Your task is to gather the lines below that hold the string "time".

□ □ □ □ □ □ □

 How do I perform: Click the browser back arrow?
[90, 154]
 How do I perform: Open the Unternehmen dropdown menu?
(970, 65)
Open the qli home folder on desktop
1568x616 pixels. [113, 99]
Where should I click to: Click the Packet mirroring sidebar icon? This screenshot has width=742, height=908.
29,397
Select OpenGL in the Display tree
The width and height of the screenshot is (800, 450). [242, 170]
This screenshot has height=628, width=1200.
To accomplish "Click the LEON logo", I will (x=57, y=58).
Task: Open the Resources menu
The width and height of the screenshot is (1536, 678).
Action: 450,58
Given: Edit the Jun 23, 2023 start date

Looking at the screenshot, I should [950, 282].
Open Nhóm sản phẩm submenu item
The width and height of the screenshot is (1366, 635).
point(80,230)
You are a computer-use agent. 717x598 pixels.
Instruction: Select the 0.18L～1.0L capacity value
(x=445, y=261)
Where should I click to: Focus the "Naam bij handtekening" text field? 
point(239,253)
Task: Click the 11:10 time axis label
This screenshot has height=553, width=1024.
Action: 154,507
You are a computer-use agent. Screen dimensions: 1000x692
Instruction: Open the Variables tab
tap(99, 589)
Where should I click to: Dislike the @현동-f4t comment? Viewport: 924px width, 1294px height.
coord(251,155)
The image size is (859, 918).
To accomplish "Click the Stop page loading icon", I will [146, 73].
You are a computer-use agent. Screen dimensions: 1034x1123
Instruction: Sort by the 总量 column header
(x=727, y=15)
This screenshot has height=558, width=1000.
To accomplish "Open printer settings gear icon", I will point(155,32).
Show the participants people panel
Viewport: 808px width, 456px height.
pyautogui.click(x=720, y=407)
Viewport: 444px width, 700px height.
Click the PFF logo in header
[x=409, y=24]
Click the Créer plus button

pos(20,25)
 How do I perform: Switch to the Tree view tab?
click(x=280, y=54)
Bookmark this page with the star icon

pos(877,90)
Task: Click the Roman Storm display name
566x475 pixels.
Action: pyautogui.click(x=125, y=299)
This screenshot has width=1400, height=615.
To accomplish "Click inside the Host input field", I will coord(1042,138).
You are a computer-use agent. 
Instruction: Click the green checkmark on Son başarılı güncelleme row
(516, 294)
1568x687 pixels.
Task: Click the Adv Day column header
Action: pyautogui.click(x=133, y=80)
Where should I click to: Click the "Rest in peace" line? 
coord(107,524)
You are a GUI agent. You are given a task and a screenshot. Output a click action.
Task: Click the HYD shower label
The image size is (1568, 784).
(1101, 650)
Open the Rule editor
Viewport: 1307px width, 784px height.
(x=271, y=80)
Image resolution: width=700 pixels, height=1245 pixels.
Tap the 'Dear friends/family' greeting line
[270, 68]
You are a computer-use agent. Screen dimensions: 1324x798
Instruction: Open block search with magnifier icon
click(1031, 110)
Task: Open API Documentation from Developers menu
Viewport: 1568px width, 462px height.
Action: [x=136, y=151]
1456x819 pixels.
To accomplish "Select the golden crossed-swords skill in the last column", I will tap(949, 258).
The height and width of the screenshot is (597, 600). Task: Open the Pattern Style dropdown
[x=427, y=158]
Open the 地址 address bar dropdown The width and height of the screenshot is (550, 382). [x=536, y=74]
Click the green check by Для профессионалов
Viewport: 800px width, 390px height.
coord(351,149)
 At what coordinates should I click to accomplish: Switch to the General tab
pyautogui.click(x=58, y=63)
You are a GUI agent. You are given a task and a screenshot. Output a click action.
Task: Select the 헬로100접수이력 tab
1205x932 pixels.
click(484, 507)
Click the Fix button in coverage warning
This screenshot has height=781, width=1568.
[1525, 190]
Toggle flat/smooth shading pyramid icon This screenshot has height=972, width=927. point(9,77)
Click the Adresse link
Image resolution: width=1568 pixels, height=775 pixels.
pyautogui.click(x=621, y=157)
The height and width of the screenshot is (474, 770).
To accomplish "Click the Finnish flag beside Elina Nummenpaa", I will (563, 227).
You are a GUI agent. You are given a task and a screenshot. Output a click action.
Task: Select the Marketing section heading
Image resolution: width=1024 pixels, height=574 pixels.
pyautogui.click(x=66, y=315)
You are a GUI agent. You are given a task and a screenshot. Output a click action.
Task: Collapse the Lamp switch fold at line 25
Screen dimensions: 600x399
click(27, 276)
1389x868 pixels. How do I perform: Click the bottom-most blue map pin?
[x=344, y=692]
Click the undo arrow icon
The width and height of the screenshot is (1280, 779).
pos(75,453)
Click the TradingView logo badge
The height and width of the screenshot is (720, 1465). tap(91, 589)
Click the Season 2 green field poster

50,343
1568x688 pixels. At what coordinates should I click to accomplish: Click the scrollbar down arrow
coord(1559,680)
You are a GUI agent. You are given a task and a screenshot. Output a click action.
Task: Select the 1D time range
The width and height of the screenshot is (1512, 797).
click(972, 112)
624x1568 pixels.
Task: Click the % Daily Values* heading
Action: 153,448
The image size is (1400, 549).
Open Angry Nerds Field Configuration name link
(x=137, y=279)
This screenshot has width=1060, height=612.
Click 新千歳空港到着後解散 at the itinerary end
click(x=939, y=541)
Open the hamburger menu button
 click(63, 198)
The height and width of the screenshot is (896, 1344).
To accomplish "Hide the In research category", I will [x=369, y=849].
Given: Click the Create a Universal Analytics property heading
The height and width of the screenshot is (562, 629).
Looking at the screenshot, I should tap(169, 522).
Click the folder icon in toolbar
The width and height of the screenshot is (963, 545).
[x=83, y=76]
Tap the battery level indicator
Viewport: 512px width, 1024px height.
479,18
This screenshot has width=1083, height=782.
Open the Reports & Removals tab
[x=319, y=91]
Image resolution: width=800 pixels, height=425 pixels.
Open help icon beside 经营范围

□ □ □ □ □ □ □

**EXERCISE SOLUTION**
Task: Click the 11:10 time axis label
Task: Select the 1D time range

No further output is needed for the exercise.